**Task**
For this exercise, output exactly and only the lines running from the one with "Click the clone" through the final line of the data below, without pictures.

**Exercise input**
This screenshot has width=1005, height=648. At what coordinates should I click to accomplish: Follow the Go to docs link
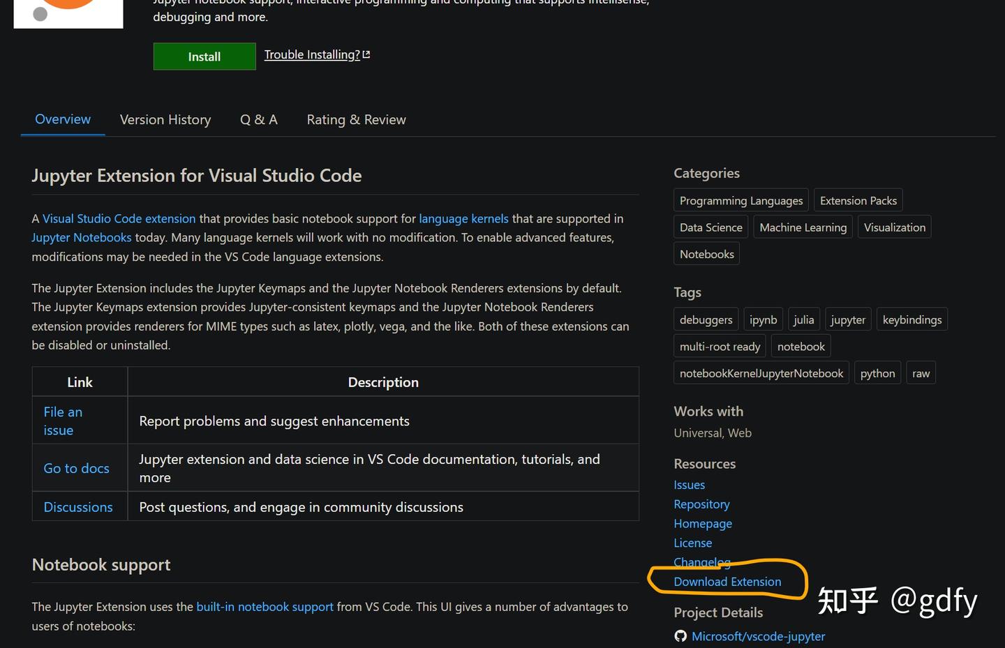point(77,468)
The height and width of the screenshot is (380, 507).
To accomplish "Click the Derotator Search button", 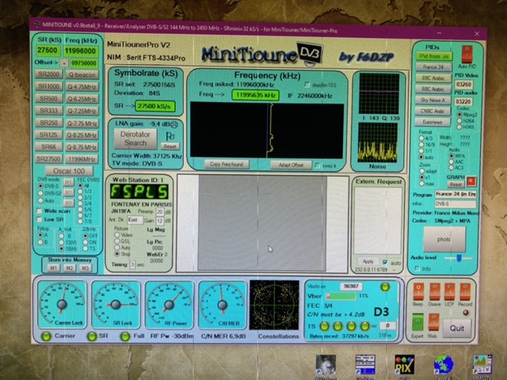I will (135, 139).
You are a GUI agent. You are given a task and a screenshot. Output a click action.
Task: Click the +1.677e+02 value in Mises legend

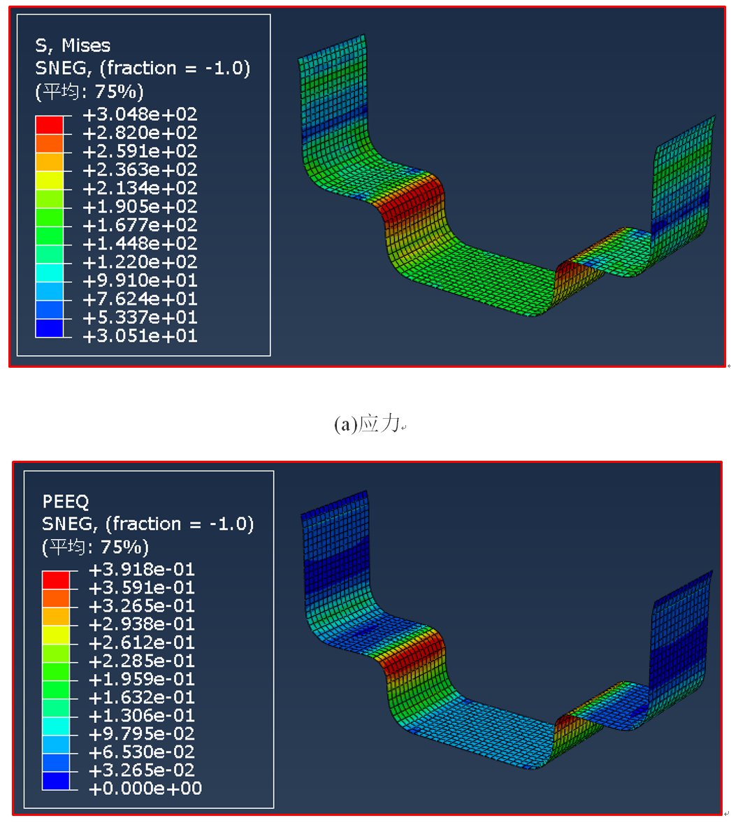point(140,225)
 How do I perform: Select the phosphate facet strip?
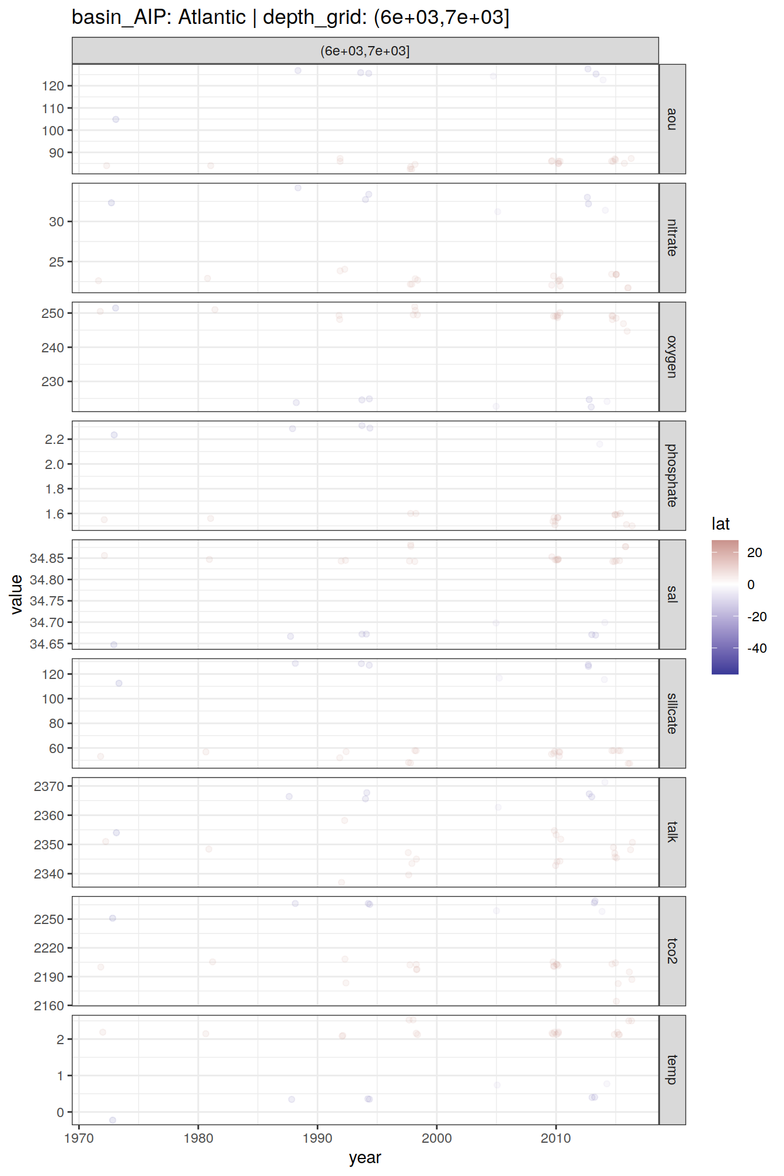tap(672, 475)
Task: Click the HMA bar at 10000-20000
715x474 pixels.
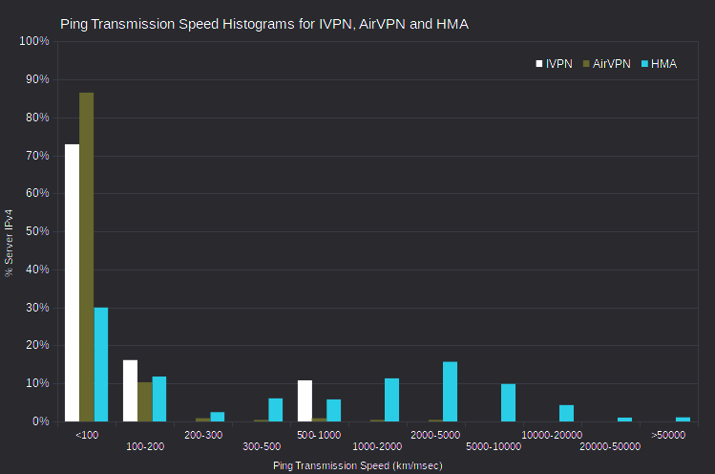Action: (566, 413)
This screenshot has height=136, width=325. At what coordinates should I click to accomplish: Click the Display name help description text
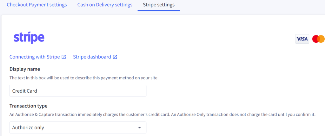[84, 78]
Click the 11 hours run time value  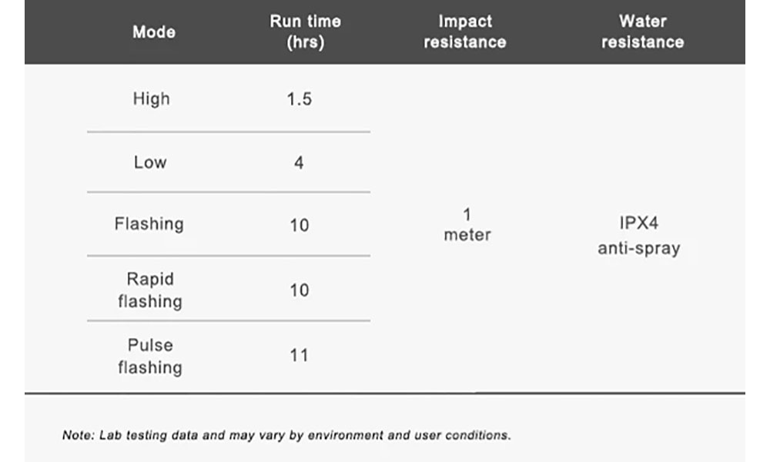pyautogui.click(x=299, y=356)
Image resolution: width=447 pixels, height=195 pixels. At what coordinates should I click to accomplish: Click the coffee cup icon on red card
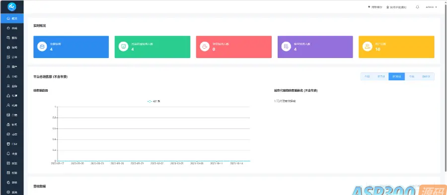click(205, 47)
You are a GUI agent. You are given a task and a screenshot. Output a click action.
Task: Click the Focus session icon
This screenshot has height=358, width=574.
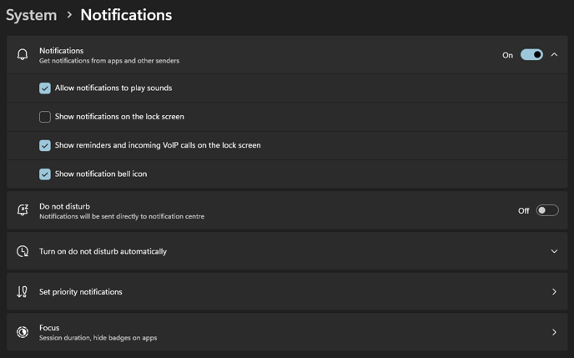23,332
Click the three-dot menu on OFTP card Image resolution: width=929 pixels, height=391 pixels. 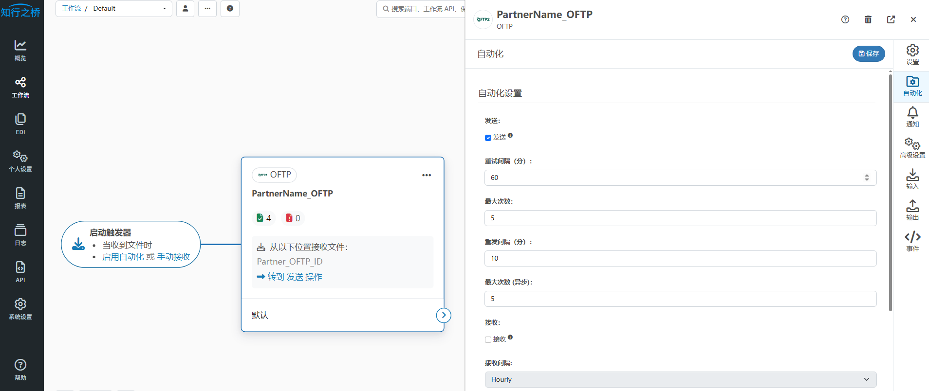click(x=427, y=175)
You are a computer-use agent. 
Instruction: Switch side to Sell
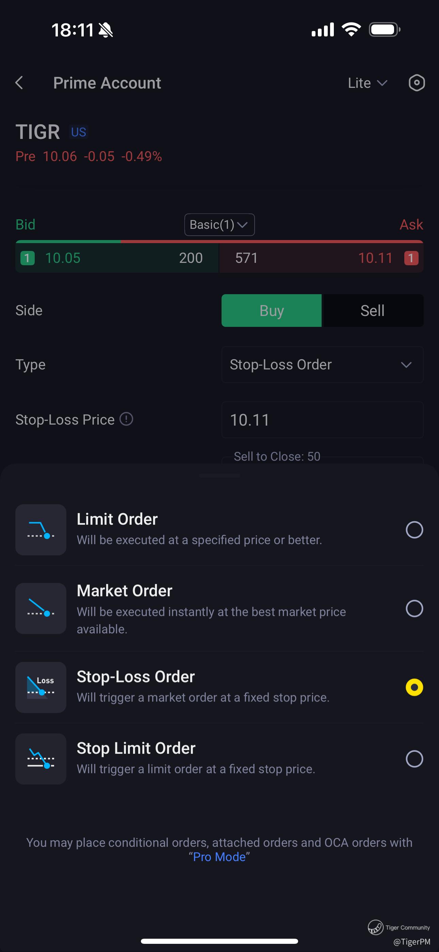pyautogui.click(x=372, y=310)
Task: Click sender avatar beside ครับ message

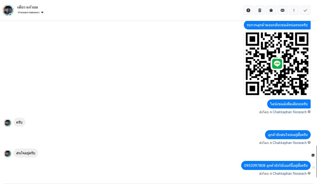Action: click(x=8, y=123)
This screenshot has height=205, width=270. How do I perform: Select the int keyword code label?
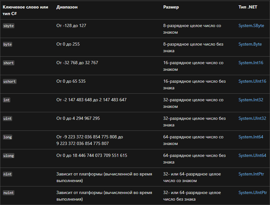(7, 100)
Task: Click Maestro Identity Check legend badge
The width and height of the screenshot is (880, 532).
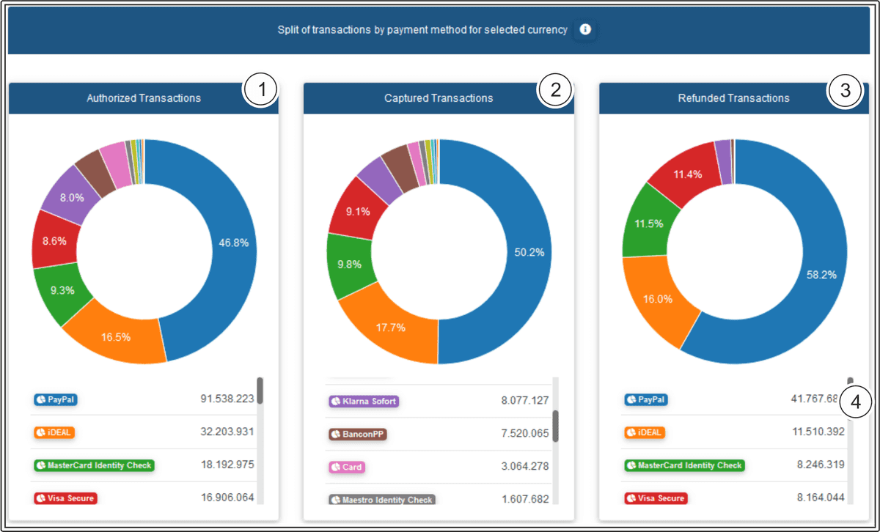Action: [381, 500]
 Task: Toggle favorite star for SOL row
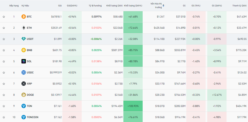(4, 61)
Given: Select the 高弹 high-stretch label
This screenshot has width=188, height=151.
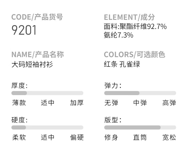Looking at the screenshot, I should point(169,103).
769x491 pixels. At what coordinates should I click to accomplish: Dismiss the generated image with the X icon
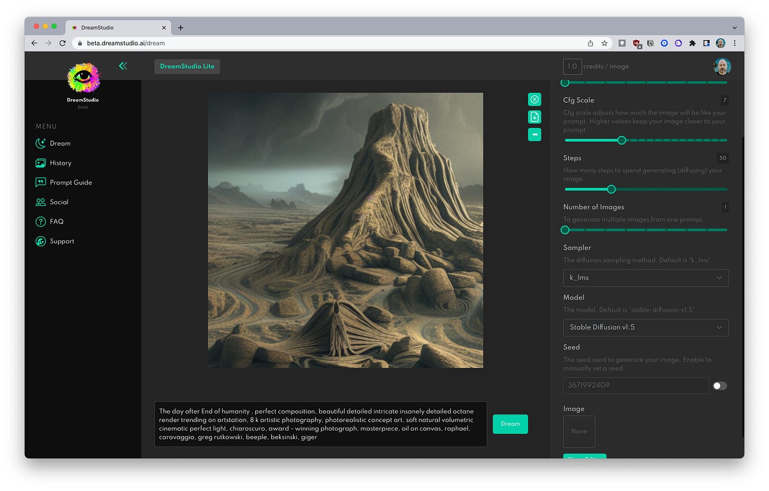click(534, 99)
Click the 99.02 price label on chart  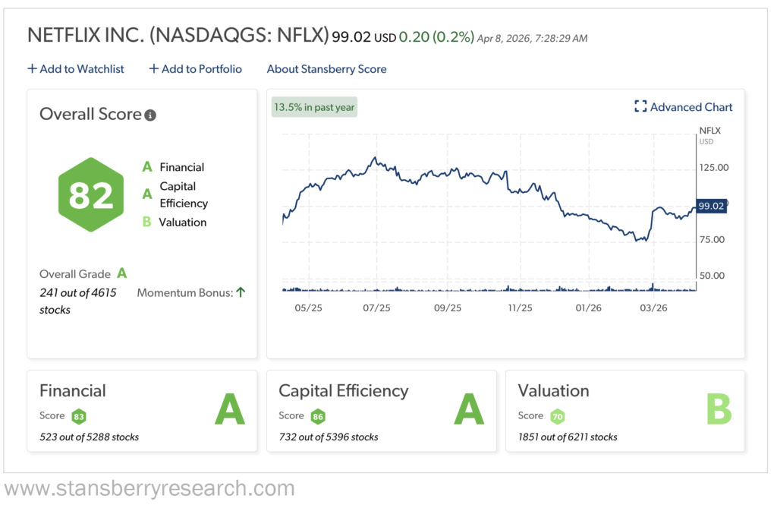coord(712,206)
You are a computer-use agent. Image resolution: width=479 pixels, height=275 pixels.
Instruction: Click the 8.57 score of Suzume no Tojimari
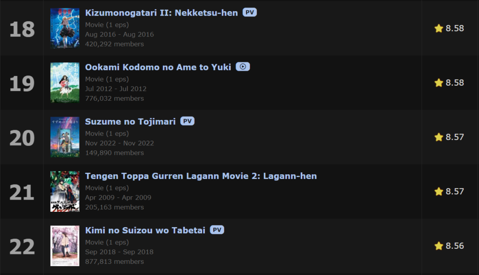click(x=455, y=137)
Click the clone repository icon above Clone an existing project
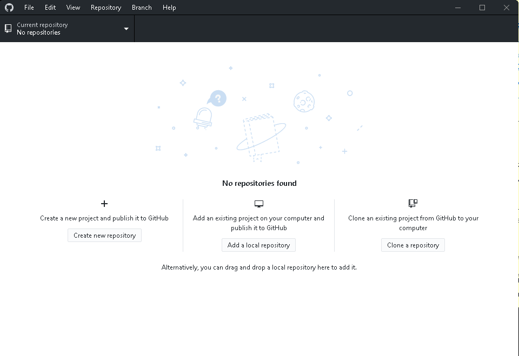Image resolution: width=519 pixels, height=356 pixels. click(412, 204)
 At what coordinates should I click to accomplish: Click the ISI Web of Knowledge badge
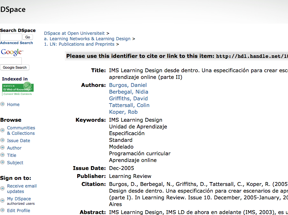[18, 89]
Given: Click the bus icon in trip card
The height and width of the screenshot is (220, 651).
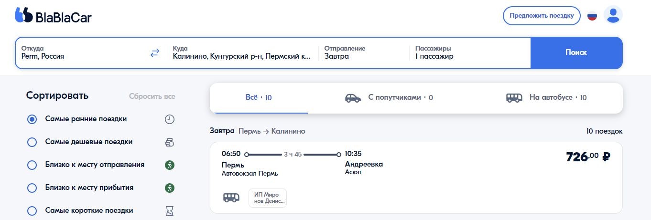Looking at the screenshot, I should [231, 198].
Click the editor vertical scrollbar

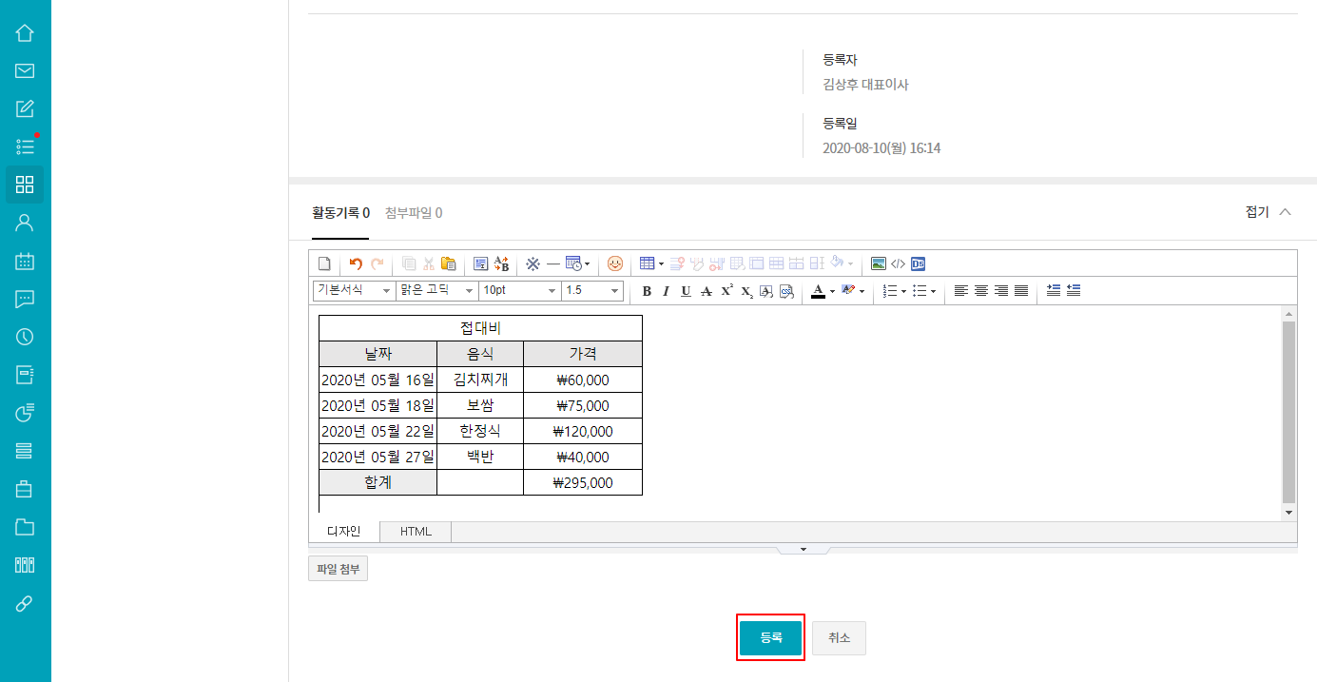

**Response to the task**
Click the clone repository icon above Clone an existing project
Image resolution: width=519 pixels, height=356 pixels. click(412, 204)
 At what coordinates should I click to accomplish: Click the ISI Web of Knowledge badge
[18, 89]
Given: Click the bus icon in trip card
The height and width of the screenshot is (220, 651).
Looking at the screenshot, I should [231, 198].
Click the editor vertical scrollbar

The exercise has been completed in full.